Это было вечное «Бесаме мучо», аранжированное в ритме танго. Великолепная музыка! Отличное исполнение! Бесаме мучо – целуй меня крепче!

Пытка еще та…

Что сделает Роман, когда отзвучит мелодия? Похлопает в ладоши и равнодушно отведет взгляд? Откликнется на призыв? Нет уж, пусть эта бесстыжая маленькая сучка играет, раз начала! Не глядя, ощупью Фанни открыла сумку, нашарила в боковом карманчике какую-то купюру, выхватила и швырнула музыкантше. В какую-то долю секунды вспыхнуло в душе запоздалое сожаление – а вдруг попалась крупная? Там ведь у нее была одна в двадцать и одна – в пятьдесят евро… Ну, не зря же француженок считают самыми практичными, вернее, расчетливыми женщинами в мире!

Уже когда купюра летела, Фанни краем глаза отметила ее красно-оранжевый оттенок. Пятьдесят евро… А, да ладно, да гори оно все огнем! В конце концов, деньги – не самое важное в мире, и совершенно напрасно называют француженок самыми практичными, вернее, расчетливыми женщинами в мире!

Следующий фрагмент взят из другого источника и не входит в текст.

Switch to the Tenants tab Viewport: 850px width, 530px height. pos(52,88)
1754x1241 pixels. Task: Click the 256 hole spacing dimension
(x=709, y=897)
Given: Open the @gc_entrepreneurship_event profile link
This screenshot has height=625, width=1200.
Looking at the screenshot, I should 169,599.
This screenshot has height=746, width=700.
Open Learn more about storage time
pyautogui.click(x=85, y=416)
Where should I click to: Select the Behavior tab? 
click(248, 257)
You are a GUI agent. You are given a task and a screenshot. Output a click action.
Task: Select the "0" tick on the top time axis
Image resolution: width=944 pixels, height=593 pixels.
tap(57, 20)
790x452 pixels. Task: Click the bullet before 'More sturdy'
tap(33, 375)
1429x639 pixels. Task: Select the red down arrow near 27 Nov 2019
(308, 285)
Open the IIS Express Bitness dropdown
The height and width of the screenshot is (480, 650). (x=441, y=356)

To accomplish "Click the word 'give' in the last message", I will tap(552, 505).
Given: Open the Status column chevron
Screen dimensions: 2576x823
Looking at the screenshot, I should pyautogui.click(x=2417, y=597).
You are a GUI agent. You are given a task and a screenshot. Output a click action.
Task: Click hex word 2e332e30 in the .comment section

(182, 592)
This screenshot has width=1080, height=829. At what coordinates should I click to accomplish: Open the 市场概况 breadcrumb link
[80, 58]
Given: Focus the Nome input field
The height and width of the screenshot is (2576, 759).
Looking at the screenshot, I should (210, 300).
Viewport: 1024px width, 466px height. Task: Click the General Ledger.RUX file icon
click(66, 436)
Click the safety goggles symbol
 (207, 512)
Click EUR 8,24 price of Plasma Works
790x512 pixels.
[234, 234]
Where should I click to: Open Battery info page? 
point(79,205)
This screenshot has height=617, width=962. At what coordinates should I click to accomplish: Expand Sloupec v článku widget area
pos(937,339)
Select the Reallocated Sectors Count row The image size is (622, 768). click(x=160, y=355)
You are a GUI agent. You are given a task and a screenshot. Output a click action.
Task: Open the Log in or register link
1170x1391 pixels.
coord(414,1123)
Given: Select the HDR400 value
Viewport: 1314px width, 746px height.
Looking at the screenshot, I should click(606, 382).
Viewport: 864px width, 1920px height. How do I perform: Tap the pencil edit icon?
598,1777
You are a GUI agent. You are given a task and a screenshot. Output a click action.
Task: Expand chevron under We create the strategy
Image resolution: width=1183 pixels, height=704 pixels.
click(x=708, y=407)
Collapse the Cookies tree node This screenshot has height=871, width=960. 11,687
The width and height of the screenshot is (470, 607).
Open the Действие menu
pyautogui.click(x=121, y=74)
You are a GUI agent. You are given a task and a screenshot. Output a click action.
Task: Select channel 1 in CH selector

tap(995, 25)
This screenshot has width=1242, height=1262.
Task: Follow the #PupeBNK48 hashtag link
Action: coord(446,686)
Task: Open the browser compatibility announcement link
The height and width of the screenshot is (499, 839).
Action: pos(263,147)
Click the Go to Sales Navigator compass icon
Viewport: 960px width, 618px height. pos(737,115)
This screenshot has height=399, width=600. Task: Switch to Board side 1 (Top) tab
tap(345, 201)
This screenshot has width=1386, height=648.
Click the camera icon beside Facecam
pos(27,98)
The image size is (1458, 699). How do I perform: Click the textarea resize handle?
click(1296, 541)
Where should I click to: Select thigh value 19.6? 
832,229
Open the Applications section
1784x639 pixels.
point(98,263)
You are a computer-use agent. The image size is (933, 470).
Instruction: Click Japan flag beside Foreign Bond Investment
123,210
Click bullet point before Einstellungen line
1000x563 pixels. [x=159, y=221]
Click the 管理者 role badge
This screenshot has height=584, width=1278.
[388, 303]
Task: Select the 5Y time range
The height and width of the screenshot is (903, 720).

Нет, все-таки не напрасно…

Красно-оранжевая птичка была замечена еще в полете. Девушка наконец-то отвела взгляд от Романа и уставилась на купюру. А поскольку та спланировала на самый верх банданеона, девушка поневоле скосилась на нее и какое-то время так и сидела, собрав глазки к носику и не переставая бегать пальцами по клавишам.

Мгновение Роман и Фанни созерцали ее напряженную физиономию. Потом Роман вскочил и подал Фанни руку:

– Потанцуем, мадам?

Она вскочила, положила руку на его плечо, и он повел ее в ритме «Бесаме мучо», слитого с ритмом движения поезда.

Музыка звучала, как заказанная… Ну да, ведь музыкантша и была нанятой на пятьдесят мелодий! Ну ладно, хотя бы на двадцать пять, если оценит свои услуги в два евро за мелодию. Двадцать пять – это тоже хорошо.

Боже мой, Пресвятая Дева, как давно, как отчаянно давно Фанни не танцевала! Лет двадцать, это точно. Один из ее любовников был жиголо из ресторана «Галери Лафайет», он научил Фанни танго, медленному фокстроту и румбе, изумляясь, как быстро она все схватывает, и уверяя, что если бы она вовремя начала учиться танцам, то… то вполне могла бы стать его партнершей в ресторане. Потом они расстались (кто кого бросил, Фанни теперь уже и не помнила), с тех пор практики у нее не было никакой, однако уж если Фанни что схватила, то схватила! И даже если она напрочь забыла, что значат слова «фор-степ», «фэлловей» или «контр-чек», то ноги моментально вспомнили, как эти самые фор-степы и фэлловеи проделываются. Вспомнили – и пошли, пошли… Роман, к изумлению Фанни, оказался отличным танцором, не хуже, чем тот полузабытый жиголо по имени Артюр, и повел ее так уверенно, словно под их ногами был не пол вагона, идущего по рельсам, а паркет танцзала.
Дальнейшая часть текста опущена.